Work to be completed
Using the data below, return the stretch from the line that contains "You are a GUI agent. The screenshot is 2560×1440." through the line that contains "Legal notice (1604, 1393)", both included, exactly as it stands and nothing beyond it.

Data for processing
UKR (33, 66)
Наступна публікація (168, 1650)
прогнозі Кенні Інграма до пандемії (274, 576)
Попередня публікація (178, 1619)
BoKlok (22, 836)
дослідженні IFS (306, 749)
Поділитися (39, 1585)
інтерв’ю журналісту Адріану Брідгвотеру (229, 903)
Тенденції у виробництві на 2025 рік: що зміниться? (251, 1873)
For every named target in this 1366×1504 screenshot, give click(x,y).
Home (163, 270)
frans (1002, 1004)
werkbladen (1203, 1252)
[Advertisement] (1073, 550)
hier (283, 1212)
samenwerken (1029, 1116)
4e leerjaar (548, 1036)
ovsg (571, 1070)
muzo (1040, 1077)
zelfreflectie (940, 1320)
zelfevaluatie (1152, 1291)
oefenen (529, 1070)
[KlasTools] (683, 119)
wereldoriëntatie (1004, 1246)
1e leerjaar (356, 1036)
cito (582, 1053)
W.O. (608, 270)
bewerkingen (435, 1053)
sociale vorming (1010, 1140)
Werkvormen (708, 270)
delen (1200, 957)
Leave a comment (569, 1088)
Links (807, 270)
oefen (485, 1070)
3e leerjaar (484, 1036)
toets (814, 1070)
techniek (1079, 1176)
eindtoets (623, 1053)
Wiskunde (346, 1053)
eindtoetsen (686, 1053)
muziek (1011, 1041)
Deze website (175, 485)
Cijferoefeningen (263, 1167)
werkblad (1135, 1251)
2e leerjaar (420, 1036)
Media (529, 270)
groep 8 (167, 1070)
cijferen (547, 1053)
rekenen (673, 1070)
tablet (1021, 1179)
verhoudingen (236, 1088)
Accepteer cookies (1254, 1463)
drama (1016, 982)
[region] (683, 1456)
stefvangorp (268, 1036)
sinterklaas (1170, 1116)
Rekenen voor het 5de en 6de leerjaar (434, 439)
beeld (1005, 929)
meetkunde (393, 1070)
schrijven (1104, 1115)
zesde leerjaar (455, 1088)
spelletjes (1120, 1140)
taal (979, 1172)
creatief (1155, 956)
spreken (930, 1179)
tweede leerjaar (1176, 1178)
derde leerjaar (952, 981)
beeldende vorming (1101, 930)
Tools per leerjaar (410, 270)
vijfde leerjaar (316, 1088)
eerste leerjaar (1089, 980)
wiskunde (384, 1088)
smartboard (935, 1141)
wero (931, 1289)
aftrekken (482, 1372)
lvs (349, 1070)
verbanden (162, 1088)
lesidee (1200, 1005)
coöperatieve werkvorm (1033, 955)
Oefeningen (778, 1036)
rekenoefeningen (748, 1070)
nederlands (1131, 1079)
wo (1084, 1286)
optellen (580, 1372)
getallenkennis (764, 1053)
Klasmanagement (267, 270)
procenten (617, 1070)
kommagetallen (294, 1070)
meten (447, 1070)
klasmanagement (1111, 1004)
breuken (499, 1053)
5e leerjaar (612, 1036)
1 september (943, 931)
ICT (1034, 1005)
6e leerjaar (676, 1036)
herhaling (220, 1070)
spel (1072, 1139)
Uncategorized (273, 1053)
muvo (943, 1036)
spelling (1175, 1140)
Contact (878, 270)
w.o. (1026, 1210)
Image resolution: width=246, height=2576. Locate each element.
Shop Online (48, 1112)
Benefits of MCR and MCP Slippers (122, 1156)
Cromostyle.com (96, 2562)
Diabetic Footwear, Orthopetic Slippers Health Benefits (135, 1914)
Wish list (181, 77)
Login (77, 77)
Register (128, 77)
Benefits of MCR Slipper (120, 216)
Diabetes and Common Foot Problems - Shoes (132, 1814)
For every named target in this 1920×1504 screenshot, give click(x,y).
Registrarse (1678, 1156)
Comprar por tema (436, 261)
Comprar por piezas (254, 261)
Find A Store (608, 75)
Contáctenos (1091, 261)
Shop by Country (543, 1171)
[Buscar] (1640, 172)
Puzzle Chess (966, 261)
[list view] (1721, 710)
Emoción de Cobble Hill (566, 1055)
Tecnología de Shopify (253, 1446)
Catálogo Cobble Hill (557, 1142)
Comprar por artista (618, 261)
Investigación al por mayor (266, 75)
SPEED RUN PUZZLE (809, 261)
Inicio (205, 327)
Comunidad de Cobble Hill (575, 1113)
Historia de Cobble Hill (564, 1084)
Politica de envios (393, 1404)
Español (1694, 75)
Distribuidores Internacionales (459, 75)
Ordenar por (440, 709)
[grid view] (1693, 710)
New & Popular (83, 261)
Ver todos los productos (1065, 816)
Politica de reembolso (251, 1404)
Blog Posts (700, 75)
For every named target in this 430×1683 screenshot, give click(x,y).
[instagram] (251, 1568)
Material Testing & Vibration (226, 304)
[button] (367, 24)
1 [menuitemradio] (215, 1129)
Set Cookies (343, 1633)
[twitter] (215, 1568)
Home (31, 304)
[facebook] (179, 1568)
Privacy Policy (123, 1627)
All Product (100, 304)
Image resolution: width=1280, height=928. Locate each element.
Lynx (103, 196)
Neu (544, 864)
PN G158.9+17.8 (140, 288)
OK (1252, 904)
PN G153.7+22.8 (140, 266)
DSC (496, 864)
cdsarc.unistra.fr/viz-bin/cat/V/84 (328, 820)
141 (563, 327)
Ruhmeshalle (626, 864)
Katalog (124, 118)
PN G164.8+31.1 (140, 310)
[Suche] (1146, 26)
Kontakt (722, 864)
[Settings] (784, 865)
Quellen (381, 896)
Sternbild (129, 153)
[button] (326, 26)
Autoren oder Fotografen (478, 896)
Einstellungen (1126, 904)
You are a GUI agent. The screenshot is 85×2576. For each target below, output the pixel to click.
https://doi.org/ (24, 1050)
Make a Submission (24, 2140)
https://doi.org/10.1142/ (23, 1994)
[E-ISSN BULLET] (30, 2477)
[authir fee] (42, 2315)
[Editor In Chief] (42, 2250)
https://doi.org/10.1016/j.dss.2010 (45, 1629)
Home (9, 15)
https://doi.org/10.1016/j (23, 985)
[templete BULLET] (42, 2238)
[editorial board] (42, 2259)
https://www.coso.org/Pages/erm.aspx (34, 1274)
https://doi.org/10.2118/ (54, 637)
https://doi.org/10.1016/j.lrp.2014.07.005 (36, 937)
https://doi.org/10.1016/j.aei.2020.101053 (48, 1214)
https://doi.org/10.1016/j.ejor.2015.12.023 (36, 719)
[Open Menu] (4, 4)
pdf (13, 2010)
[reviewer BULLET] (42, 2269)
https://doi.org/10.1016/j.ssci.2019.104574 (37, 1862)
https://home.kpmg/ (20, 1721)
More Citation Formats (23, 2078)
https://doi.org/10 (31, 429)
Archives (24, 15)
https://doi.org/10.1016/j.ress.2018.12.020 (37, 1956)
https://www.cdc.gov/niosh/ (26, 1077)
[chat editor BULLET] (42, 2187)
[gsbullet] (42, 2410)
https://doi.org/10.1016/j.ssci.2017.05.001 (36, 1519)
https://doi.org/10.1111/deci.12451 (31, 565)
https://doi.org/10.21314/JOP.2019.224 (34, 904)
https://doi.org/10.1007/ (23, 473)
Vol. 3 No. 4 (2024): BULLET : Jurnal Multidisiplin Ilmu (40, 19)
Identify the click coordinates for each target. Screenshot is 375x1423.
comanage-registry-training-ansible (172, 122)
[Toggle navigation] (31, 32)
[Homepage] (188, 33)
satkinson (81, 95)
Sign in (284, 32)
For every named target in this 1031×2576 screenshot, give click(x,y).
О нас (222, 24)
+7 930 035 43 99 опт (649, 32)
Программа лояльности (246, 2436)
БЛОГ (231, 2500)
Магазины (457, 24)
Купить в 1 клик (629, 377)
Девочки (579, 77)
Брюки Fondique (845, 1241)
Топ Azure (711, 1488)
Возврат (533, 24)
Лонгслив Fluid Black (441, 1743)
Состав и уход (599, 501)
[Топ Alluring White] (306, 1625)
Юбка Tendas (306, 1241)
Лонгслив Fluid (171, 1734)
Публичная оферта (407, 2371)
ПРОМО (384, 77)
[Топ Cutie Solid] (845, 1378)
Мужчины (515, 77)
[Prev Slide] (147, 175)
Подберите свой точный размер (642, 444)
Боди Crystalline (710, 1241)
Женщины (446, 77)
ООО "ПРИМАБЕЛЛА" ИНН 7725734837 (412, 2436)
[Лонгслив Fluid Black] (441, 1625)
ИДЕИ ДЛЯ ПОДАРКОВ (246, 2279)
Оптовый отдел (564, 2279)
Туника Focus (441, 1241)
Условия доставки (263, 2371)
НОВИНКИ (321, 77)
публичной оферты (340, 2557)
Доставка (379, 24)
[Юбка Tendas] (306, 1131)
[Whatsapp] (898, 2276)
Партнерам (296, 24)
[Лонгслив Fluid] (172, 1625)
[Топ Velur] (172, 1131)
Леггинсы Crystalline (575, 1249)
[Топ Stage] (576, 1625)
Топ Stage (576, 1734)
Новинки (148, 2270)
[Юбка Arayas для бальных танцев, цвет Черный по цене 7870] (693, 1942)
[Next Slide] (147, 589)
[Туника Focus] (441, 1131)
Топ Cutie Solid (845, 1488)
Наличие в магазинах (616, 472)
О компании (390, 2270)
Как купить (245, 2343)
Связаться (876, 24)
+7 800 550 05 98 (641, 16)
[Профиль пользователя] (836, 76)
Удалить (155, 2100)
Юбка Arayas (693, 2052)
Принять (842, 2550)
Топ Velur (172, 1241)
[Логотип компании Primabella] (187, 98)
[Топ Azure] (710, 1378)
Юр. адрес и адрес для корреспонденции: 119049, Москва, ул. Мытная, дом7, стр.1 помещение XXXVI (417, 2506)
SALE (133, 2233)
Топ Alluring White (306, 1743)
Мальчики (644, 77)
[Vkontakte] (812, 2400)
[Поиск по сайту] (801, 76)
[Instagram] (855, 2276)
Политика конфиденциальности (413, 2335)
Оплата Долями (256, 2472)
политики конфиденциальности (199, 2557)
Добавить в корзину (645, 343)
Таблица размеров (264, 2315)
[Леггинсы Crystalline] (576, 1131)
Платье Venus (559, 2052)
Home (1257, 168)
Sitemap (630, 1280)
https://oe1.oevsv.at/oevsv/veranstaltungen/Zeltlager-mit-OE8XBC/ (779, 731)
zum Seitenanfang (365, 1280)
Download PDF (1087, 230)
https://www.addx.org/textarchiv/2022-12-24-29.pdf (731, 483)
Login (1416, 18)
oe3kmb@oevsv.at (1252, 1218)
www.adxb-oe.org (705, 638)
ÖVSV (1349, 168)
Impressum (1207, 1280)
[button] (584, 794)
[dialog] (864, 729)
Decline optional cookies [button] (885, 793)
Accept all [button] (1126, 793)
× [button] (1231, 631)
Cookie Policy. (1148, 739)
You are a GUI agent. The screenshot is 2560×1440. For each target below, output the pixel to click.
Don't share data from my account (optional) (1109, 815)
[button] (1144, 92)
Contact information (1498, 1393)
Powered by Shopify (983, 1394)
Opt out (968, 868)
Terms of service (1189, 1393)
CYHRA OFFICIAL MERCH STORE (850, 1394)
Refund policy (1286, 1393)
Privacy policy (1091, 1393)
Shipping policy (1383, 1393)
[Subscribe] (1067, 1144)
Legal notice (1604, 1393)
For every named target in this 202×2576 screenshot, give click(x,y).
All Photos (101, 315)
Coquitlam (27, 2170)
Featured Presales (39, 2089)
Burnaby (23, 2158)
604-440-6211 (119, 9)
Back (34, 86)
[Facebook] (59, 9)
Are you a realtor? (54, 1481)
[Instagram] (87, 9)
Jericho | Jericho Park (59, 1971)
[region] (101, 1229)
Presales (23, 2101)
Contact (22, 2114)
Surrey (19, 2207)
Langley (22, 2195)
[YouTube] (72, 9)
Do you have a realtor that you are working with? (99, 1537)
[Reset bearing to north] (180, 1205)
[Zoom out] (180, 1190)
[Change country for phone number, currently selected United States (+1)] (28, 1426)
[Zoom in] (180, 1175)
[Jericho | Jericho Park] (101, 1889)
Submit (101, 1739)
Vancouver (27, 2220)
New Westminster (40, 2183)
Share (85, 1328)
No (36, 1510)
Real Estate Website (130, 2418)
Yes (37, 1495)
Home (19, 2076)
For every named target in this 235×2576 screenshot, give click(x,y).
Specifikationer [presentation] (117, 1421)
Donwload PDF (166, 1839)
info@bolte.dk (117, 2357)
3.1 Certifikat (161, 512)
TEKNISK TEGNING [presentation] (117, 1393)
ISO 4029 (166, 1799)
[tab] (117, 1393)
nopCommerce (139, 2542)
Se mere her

Reply to the task
You are a GUI agent. The screenshot is 2560×1440. For each target below, output the pixel to click.
Don't share data from my account (optional) (1109, 815)
[button] (1144, 92)
Contact information (1498, 1393)
Powered by Shopify (983, 1394)
Opt out (968, 868)
Terms of service (1189, 1393)
CYHRA OFFICIAL MERCH STORE (850, 1394)
Refund policy (1286, 1393)
Privacy policy (1091, 1393)
Shipping policy (1383, 1393)
[Subscribe] (1067, 1144)
Legal notice (1604, 1393)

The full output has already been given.